The fiddler carried on like this for the next hour—until the alcohol wore off—telling Kunta of the famous singing slaves who worked in Richmond’s tobacco factories; of other widely known slave musicians who played the “harpsichord,” the “pianoforte,” and the “violin”—whatever they were—who had learned to play by listening to toubob musicians from someplace called “Europe,”
who had been hired to come to plantations to teach the massas’ children.
The following crispy cold morning saw the starting of new tasks. Kunta watched as the women mixed hot melted tallow with wood-ash lye and water, boiling and stirring, then cooling the thick brown mixture in wooden trays to let it set for four nights and three days before they cut it into oblong cakes of hard, brown soap. To his complete distaste, he saw men fermenting apples, peaches, and persimmons into something foul-smelling that they called “brandy,” which they put into bottles and barrels. Others mixed gluey red clay, water, and dried hog hair to press into cracks that had appeared in their huts. Women stuffed some mattresses with cornshucks like Kunta’s, and some others with the moss he had seen drying; and a new mattress for the massa was filled with goose feathers.
The slave who built things from wood was making new tubs in which clothes would be soaked in soapy water before being boiled and lumped onto a wooden block to be beaten with a stick. The man who made things with leather—horse collars, harnesses, and shoes—was now busily tanning cows’ hides. And women were dyeing into different colors the white cotton cloth the massa had bought to make clothes with. And just as it was in Juffure, all of the nearby vines, bushes, and fences were draped with drying cloths of red, yellow, and blue.
With each passing day, the air became colder and colder, the sky grayer and grayer, until soon the ground was covered once again with snow and ice that Kunta found as unpleasant as it was extraordinary. And before long the other blacks were beginning to talk with great excitement about “Christmas,” which he had heard of before. It seemed to have to do with singing, dancing, eating, and the giving of gifts, which sounded fine—but it also seemed to involve their Allah, so even though Kunta really enjoyed by now
the gatherings at the fiddler’s, he decided it would be best to stay to himself until the pagan festivities were safely over. He didn’t even visit the fiddler, who looked curiously at Kunta the next time he saw him, but said nothing about it.

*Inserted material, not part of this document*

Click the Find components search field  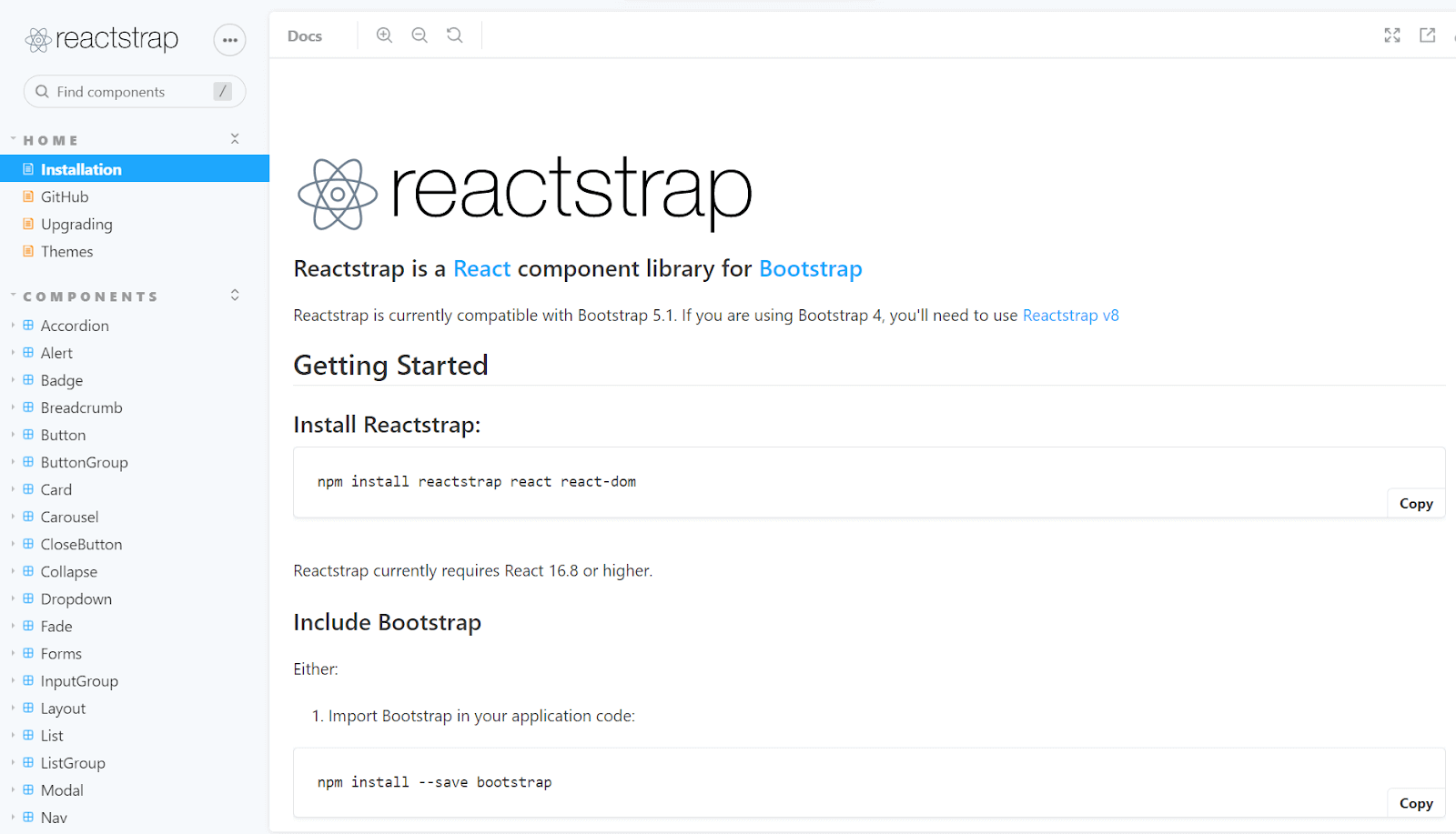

Thence swiftly came another springtime season, and as he knelt planting among his rows, Kunta remembered how lush the fields around Juffure always looked at this time of year. And he recalled as a second-kafo boy how happily he had gone prancing out behind the hungry goats in this green season. Here in this place the black “young’uns” were helping to chase and catch the
baaaing,
bounding “sheep,” as the animals were called, and then fighting over whose turn was next to sit on the head of a desperately struggling sheep while a man snipped off the thick, dirty wool with a pair of shears. The fiddler explained to Kunta that the wool would be taken off somewhere to be cleaned and “carded into bats,” which then would be returned for the women to spin woolen thread from which they would weave cloth for the making of winter clothes.